Il nuovo testo dell'articolo 24 della manovra, dopo gli emendamenti apportati nell'iter parlamentare, al comma 14 prevede la non applicazione della riforma delle pensioni per i lavoratori collocati in mobilità sulla base di accordi sindacali collettivi stipulati prima del 4 dicembre. Con alcune importanti modifiche rispetto al testo originario del decreto: la prima, l'estensione del limite temporale, che in precedenza era indicato nel 31 ottobre. La seconda, soprattutto, la mancata definizione in 50 mila del limite dei lavoratori beneficiari dell'esenzione, che sarà invece determinato da un decreto ministeriale entro tre mesi dalla data di entrata in vigore della stessa manovra, attraverso il rispetto di precisi tetti di risorse: 240 milioni di euro per il 2013, 630 per il 014, 1.040 per il 2015, 1.220 per il 2016 e così via.

Cifre che, con l'andare degli anni (dopo il 2016 le risorse previste calano, fino a 300 milioni per il 2019) potrebbero anche non essere sufficienti per accontentare tutti. Ma sia nel testo originario del decreto che in quello approvato venerdì dalla Camera, come detto, nulla si prevede per gli altri lavoratori in mobilità, quelli appunto licenziati da microaziende. Che dunque, quando non avranno più diritto alle indennità di mobilità, rischiano seriamente di ritrovarsi da un giorno all'altro senza forme di sostentamento e con il traguardo della pensione lontanissimo. Quando invece, prima della riforma, quel medesimo traguardo si collocava a ridosso della data di cessazione del diritto all'assegno. Il problema è già all'attenzione dell'Agenzia del lavoro, che in questi giorni procederà a effettuare una sorta di "censimento" dei disoccupati fino a ieri vicini alla pensione e che ora rischiano invece di restare con un pugno di mosche in mano.

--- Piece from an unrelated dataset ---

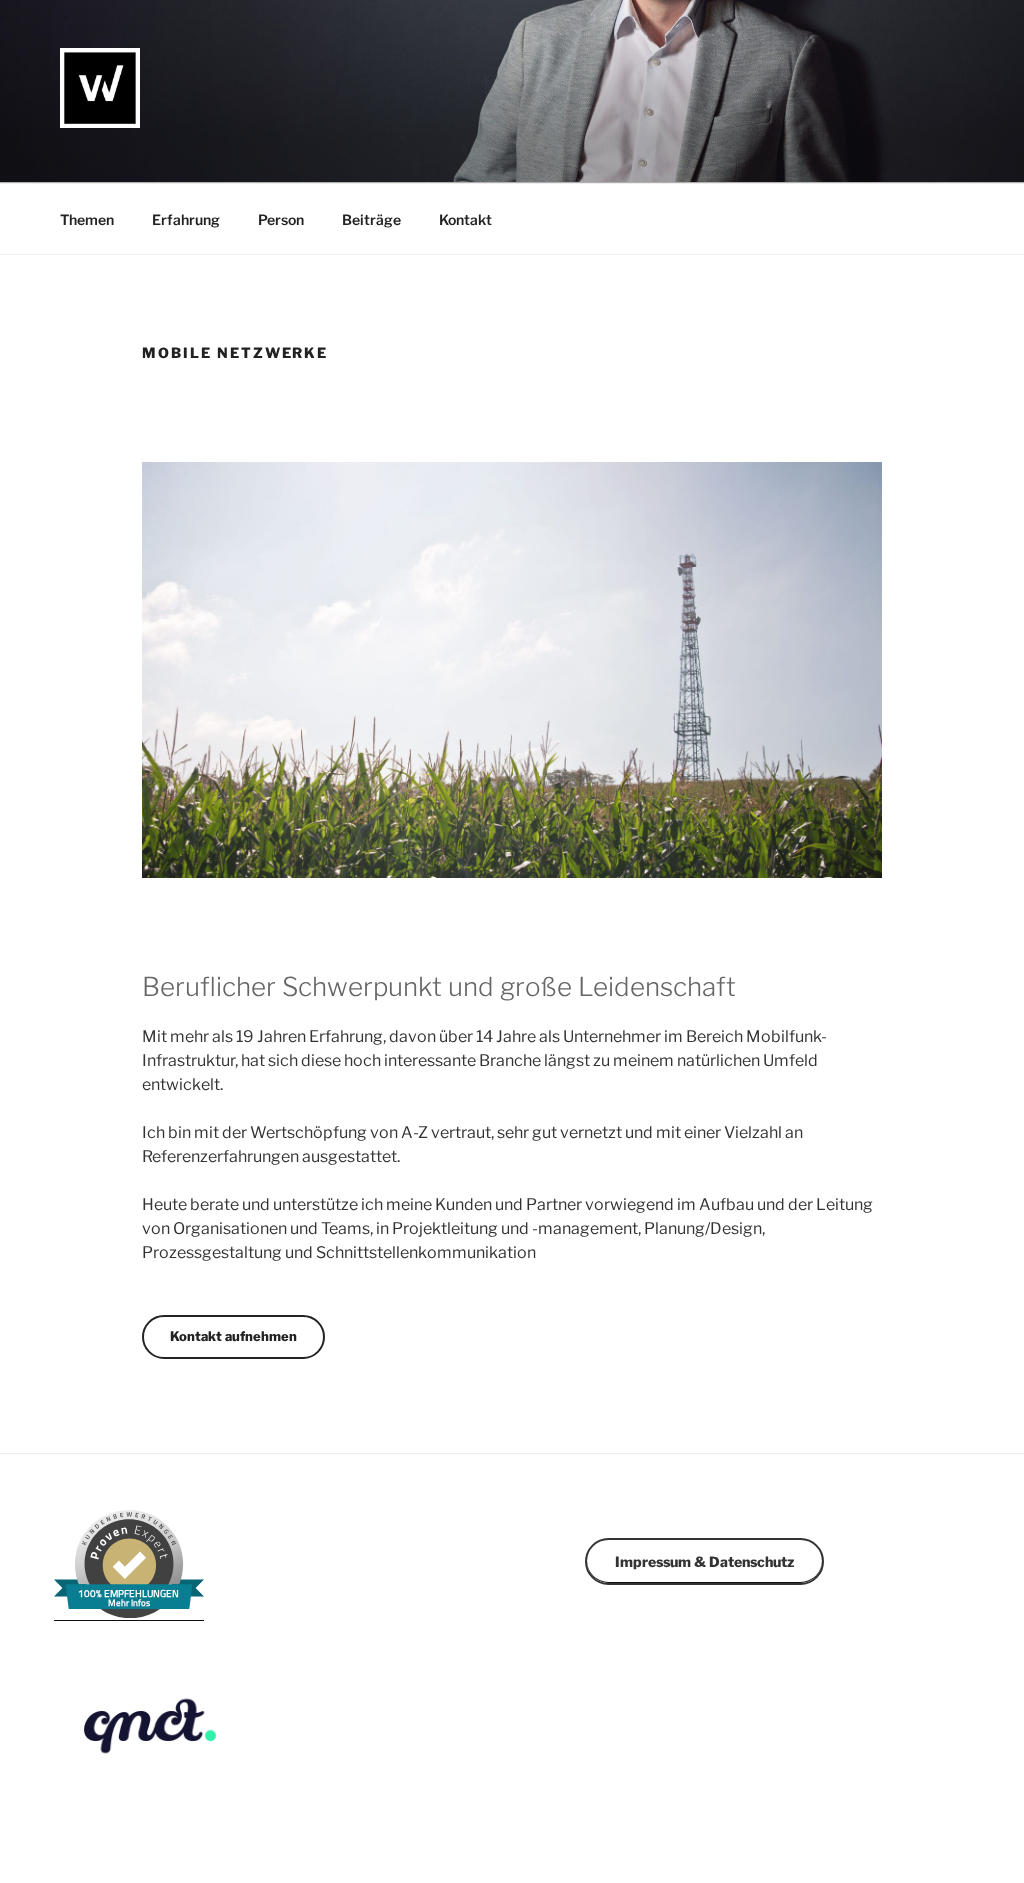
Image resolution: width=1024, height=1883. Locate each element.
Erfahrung (186, 219)
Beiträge (371, 219)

Secondo stime sindacali, in Trentino si tratterebbe di diverse decine di persone, forse anche un centinaio. Stime comunque tutte da verificare, visto che evidentemente si tratta di analizzare caso per caso. Si tratta comunque di lavoratori che godono dell'indennità regionale (ma erogata dalle Province) di mobilità: ne hanno diritto coloro in quali, alla data del licenziamento, possono far valere un'anzianità aziendale di 12 mesi di cui gli ultimi 3 con rapporto di lavoro a tempo indeterminato con la medesima azienda. L'assegno viene erogato per un massimo di 12 mesi se il lavoratore è di età inferiore ai 50 anni e per 20 mesi nel caso di ultracinquantenni: mensilità che, grazie ai provvedimenti provinciali anti crisi, dall'anno scorso in Trentino sono state "allungate", visto che in precedenza si faceva riferimento a una legge nazionale (la 236 del 1993) che fissava le indennità rispettivamente per durate di 8 e 12 mesi. L'ammontare dell'assegno è pari all'80 per cento della retribuzione, fino a un massimo di circa 900 euro mensili.

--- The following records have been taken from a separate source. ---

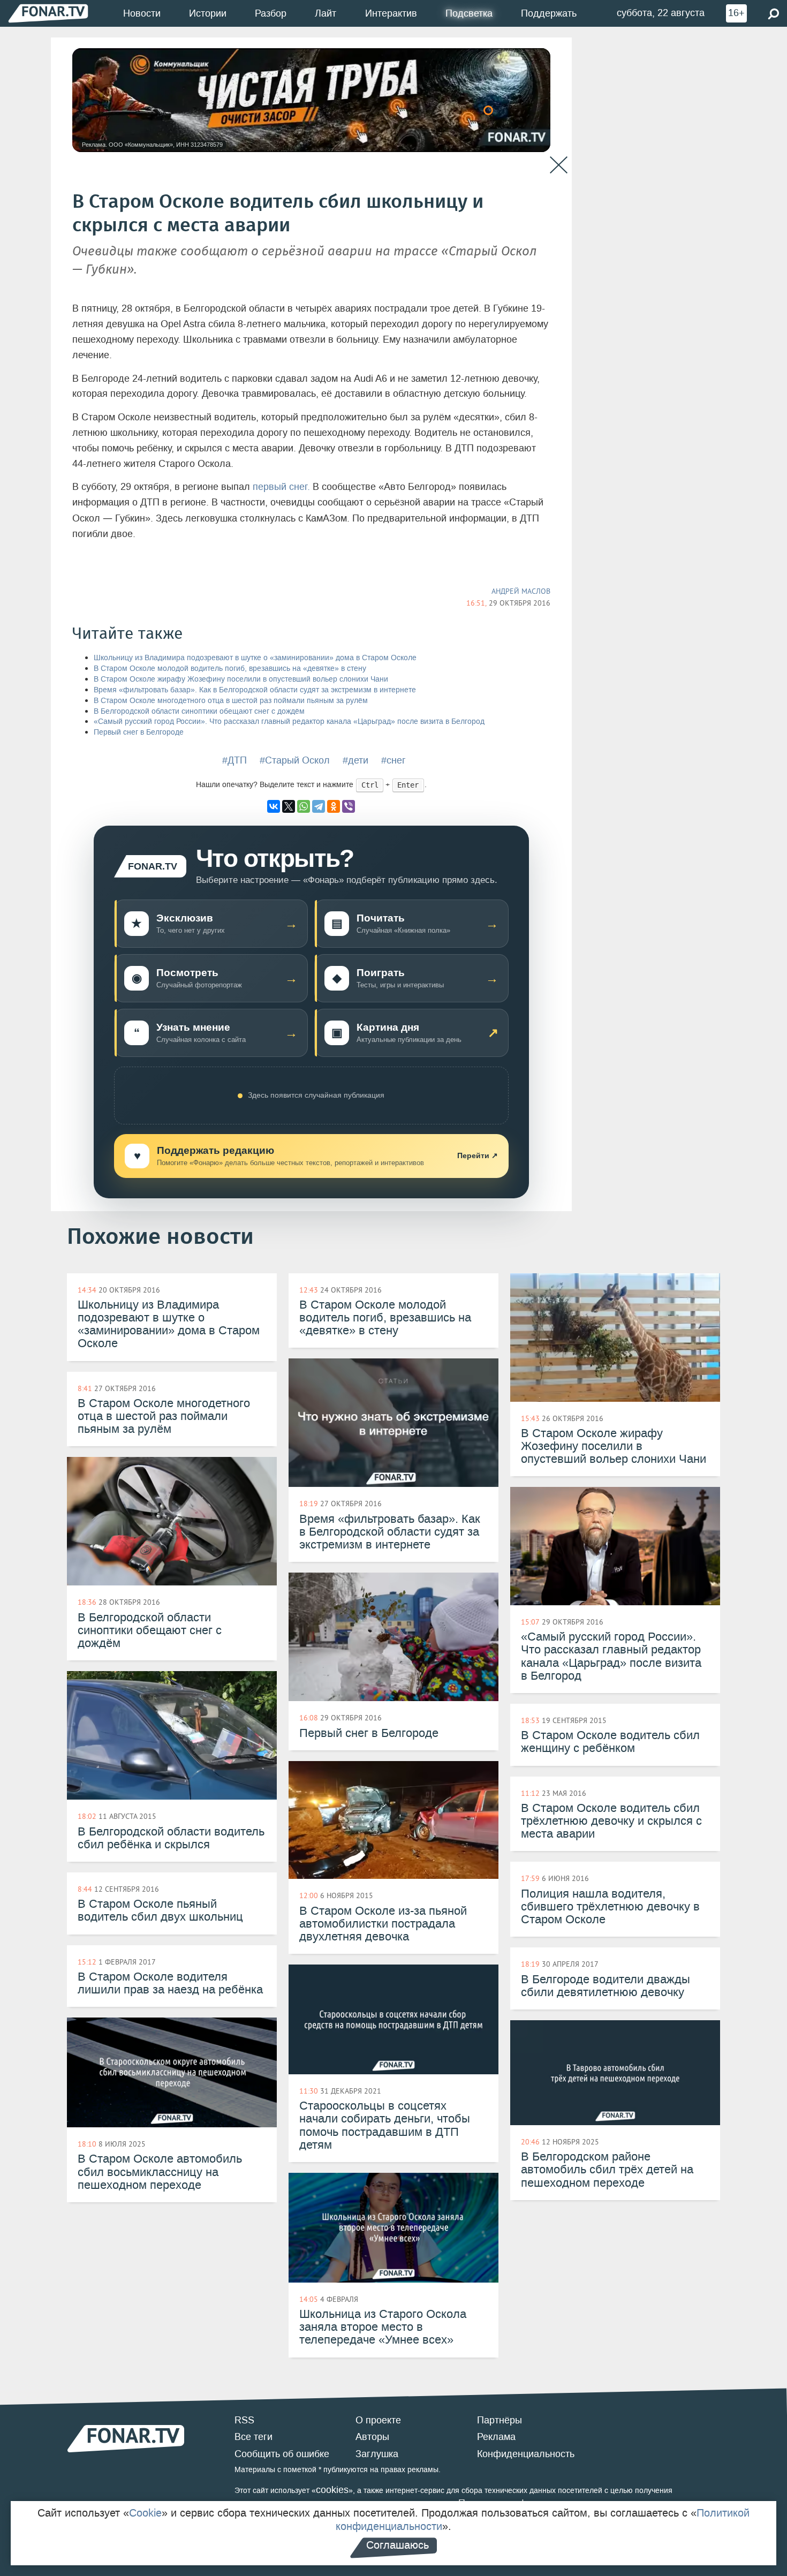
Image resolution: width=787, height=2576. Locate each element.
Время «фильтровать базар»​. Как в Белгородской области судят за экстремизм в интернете (255, 690)
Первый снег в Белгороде (139, 732)
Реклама (496, 2436)
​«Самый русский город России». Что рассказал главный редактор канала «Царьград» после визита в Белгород (289, 721)
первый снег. (281, 486)
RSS (244, 2420)
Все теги (253, 2436)
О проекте (378, 2420)
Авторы (372, 2436)
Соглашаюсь (397, 2545)
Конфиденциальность (525, 2453)
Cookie (145, 2513)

Che cosa accadrà a questi lavoratori collocati in mobilità volontaria con una prospettiva di pensione ora non più così concreta? Il problema è sia politico che sindacale. L'unica possibilità, spiega Franco Ianeselli della segreteria della Cgil (rappresentante del sindacato nel consiglio d'amministrazione dell'Agenzia del lavoro), è quella di ipotizzare un aumento degli ammortizzatori sociali, «come già è stato fatto estendendo la durata delle indennità, magari fino a 24 mesi per i lavoratori che ora vedono slittare la possibilità della pensione». Ed è un tema che il sindacato intende porre al più presto alla Provincia.

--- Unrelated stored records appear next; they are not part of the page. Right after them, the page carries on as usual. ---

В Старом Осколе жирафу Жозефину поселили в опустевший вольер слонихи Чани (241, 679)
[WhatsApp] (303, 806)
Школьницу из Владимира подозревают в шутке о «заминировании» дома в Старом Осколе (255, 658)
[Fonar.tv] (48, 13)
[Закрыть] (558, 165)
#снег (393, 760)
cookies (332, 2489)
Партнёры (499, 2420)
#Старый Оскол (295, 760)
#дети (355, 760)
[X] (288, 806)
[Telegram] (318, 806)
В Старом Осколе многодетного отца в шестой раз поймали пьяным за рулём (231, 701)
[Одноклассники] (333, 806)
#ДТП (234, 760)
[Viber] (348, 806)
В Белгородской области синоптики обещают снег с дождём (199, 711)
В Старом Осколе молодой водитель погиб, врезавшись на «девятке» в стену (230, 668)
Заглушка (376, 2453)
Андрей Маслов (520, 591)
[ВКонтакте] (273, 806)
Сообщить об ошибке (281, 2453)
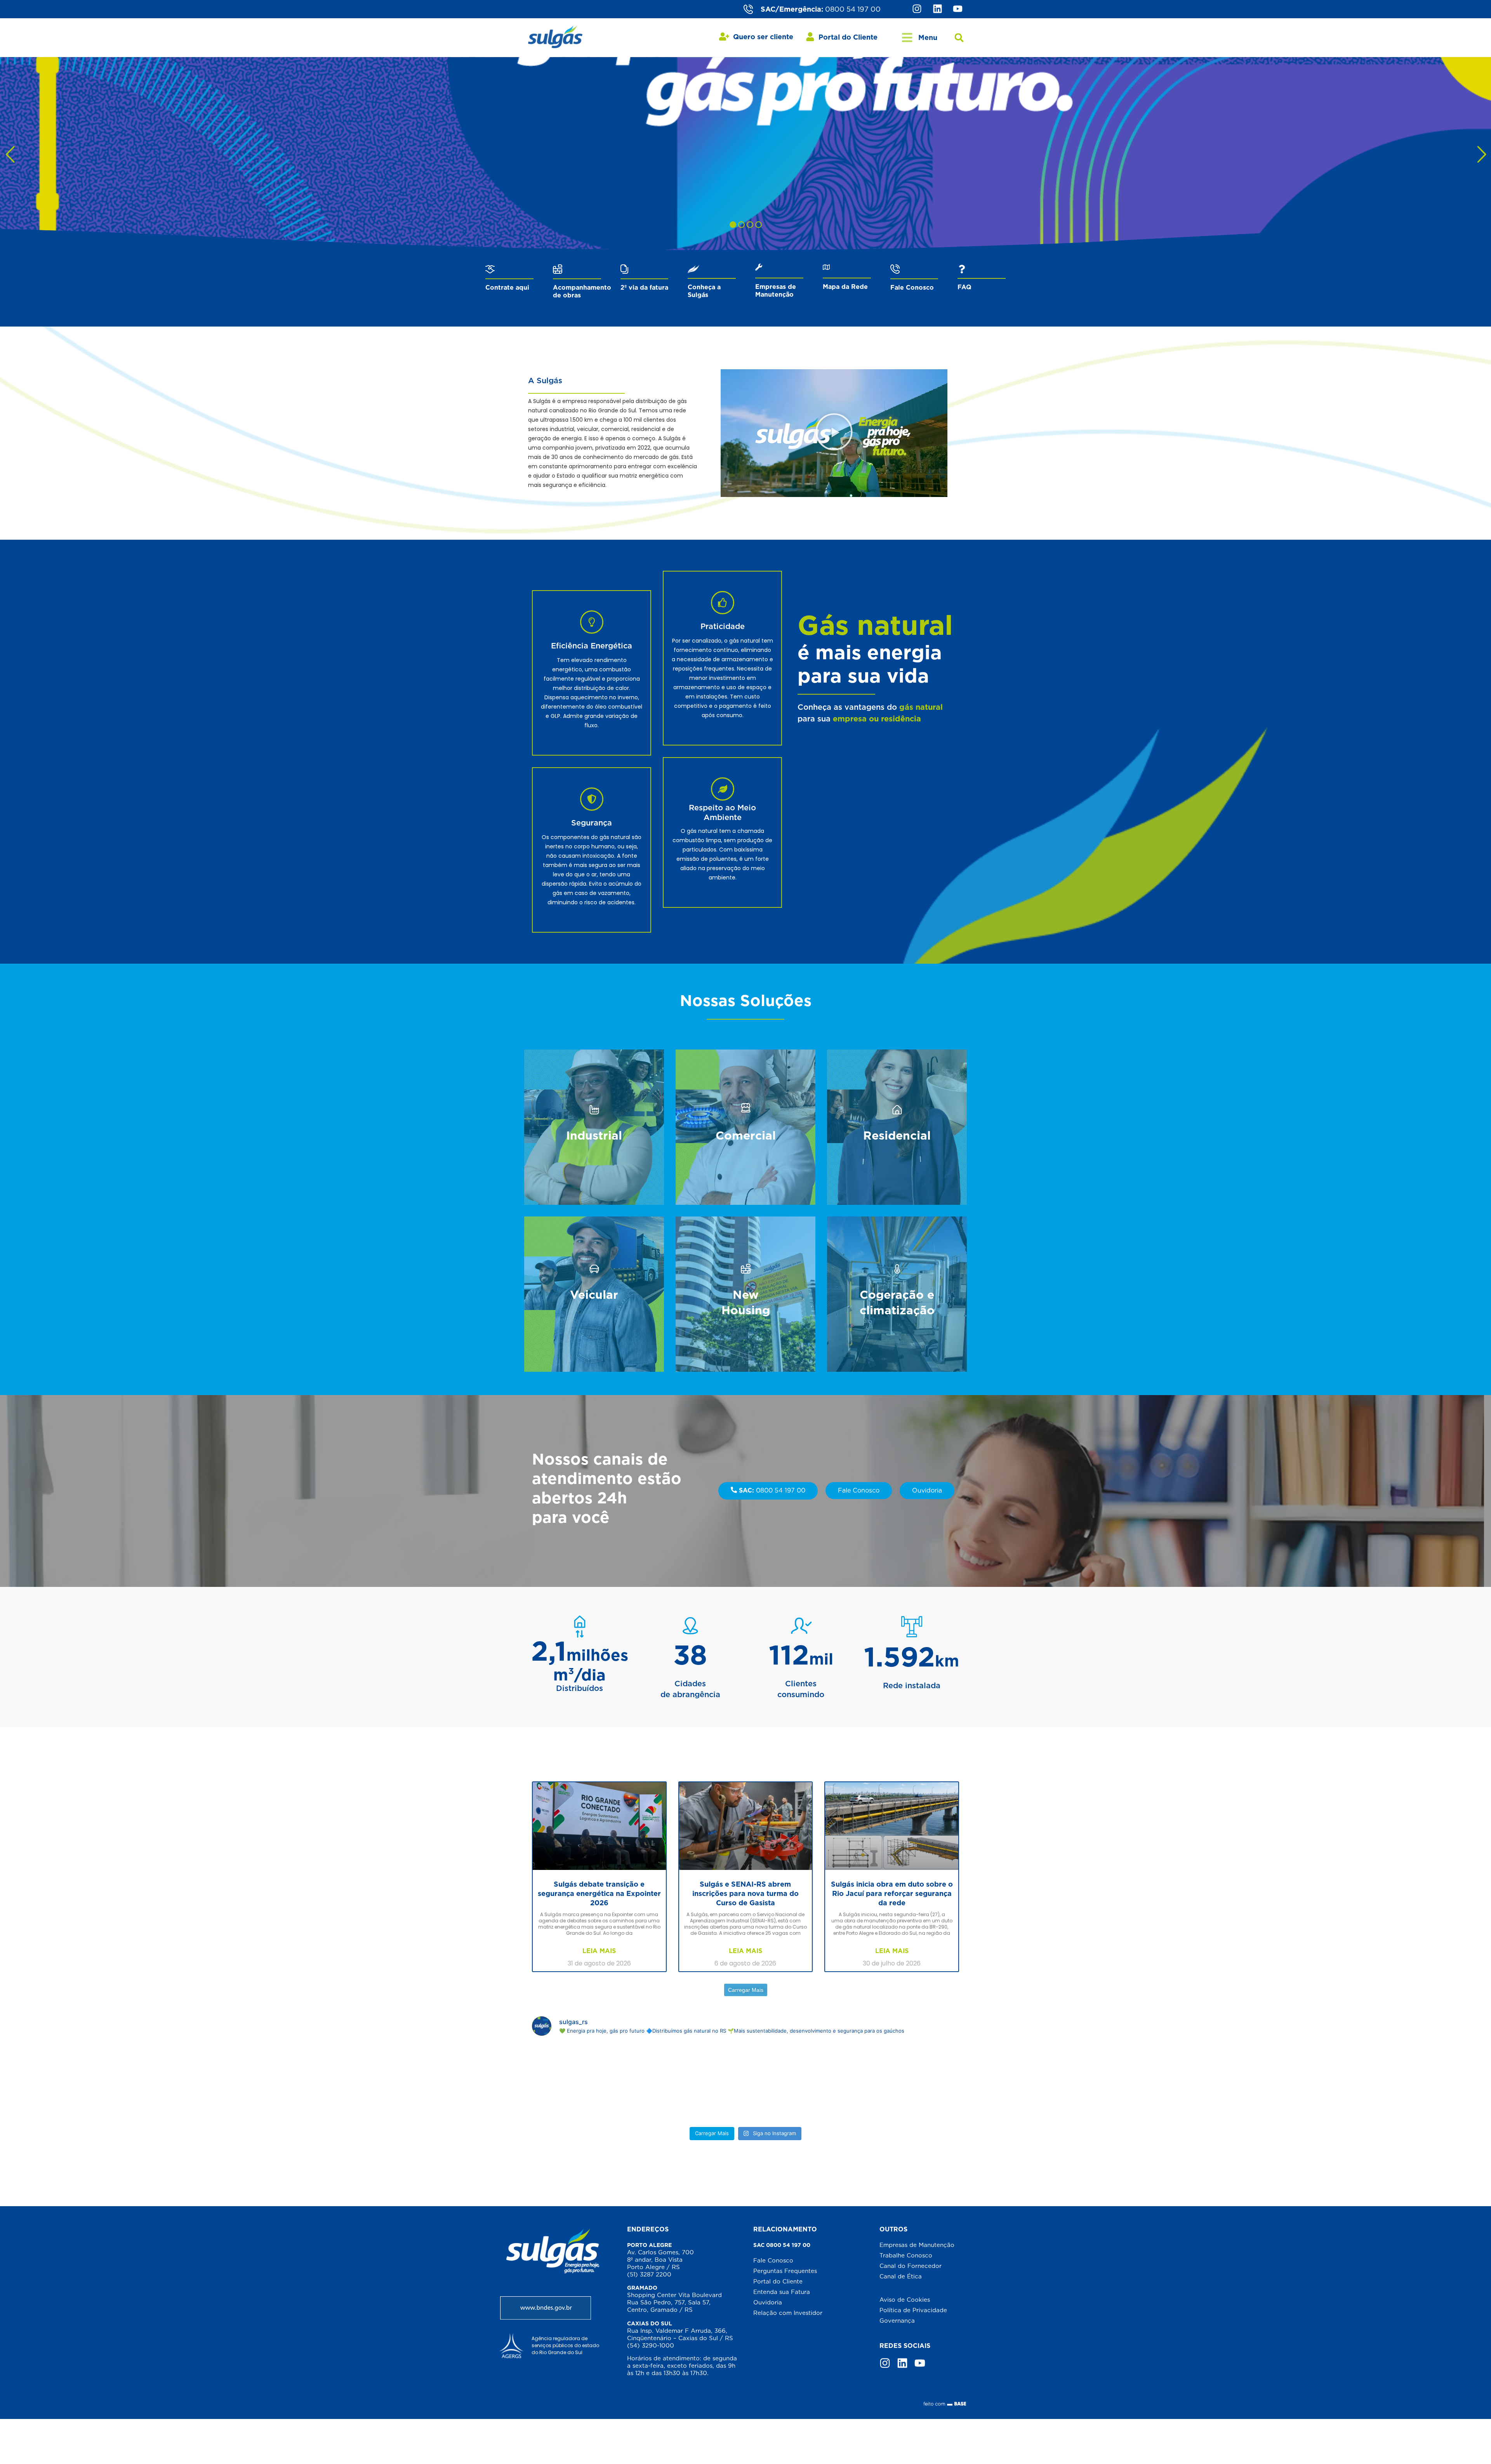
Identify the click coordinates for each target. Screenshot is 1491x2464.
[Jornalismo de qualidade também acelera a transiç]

Più labile invece il salvagente del "Progettone", che pure sembrerebbe lo strumento più adeguato per risolvere situazioni come queste. E le nuove regole di accesso prevedono la possibilità di ricorrervi per donne licenziate a 49 anni e uomini a 53, comprendendo dunque tutta la fascia di età, per così dire,in odore di pensione. «Ma sarebbe inopportuno ricollocare nel "Progettone" uomini e donne solo per quei pochi mesi che li dividono dalla pensione - afferma Ianeselli - lo ritengo disfunzionale dal punto di vista produttivo oltre che poco dignitoso per lo stesso lavoratore».